== Dataset ==

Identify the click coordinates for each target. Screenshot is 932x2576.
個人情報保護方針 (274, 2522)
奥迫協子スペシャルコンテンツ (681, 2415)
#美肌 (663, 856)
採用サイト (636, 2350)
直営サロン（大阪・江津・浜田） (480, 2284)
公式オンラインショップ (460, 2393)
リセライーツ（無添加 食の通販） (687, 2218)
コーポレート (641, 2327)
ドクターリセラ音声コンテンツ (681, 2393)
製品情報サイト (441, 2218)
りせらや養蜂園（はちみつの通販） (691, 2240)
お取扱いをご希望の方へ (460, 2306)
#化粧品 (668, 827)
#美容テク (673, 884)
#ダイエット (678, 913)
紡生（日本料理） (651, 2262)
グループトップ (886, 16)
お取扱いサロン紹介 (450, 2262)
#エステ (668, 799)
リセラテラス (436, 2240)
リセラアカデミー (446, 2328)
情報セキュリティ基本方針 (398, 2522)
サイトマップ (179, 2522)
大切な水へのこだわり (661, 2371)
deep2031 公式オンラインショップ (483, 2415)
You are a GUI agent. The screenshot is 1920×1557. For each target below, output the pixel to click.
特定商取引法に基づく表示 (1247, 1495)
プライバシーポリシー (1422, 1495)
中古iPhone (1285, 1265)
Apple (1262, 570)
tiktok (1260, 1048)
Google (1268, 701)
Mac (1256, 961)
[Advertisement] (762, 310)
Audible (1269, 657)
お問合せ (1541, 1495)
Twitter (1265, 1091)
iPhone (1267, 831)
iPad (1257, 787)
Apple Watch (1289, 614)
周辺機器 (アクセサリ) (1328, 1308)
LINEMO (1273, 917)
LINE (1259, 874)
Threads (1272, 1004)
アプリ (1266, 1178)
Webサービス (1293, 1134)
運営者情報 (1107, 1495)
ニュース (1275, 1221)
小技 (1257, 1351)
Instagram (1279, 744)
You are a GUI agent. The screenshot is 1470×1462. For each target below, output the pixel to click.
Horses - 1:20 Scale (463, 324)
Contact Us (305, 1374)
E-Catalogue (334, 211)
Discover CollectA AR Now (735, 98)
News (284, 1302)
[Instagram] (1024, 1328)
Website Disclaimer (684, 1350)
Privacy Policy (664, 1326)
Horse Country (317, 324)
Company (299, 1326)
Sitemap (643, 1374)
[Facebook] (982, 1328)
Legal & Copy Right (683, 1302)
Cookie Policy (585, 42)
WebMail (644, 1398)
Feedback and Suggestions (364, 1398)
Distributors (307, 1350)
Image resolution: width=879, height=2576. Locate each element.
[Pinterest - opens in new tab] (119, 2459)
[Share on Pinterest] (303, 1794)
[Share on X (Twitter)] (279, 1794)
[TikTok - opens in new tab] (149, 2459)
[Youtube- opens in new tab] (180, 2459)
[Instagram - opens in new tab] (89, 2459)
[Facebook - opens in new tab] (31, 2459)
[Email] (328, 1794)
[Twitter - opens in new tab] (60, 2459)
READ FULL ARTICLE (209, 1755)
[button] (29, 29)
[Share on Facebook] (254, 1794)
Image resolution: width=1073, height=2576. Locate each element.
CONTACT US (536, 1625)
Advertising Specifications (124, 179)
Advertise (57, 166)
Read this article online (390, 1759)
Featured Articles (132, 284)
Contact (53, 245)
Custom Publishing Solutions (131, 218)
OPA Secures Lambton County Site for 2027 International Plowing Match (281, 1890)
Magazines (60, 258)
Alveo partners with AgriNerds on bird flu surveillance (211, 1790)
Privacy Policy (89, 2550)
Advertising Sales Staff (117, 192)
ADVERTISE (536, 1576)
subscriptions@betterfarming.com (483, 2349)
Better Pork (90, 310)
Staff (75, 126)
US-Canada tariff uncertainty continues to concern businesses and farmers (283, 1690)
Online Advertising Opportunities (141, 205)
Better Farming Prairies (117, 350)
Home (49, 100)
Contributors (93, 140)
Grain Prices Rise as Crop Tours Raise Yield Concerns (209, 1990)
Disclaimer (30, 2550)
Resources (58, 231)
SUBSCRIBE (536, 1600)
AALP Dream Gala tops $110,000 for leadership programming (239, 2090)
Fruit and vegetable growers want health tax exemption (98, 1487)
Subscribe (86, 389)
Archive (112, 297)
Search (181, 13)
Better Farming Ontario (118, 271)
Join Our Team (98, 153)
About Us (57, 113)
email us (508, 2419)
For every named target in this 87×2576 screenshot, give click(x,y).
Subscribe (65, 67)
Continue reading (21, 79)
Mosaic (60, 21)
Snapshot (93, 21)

== Exercise aim ==
Copy the stretch of the records above that runs from the line with "[TikTok - opens in new tab] (149, 2459)" through the line with "Image resolution: width=1073, height=2576.". Both end lines belong in the copy, and nothing else does.

== Solved exercise ==
[TikTok - opens in new tab] (149, 2459)
[Youtube- opens in new tab] (180, 2459)
[Instagram - opens in new tab] (89, 2459)
[Facebook - opens in new tab] (31, 2459)
[Email] (328, 1794)
[Twitter - opens in new tab] (60, 2459)
READ FULL ARTICLE (209, 1755)
[button] (29, 29)
[Share on Facebook] (254, 1794)
Image resolution: width=1073, height=2576. Locate each element.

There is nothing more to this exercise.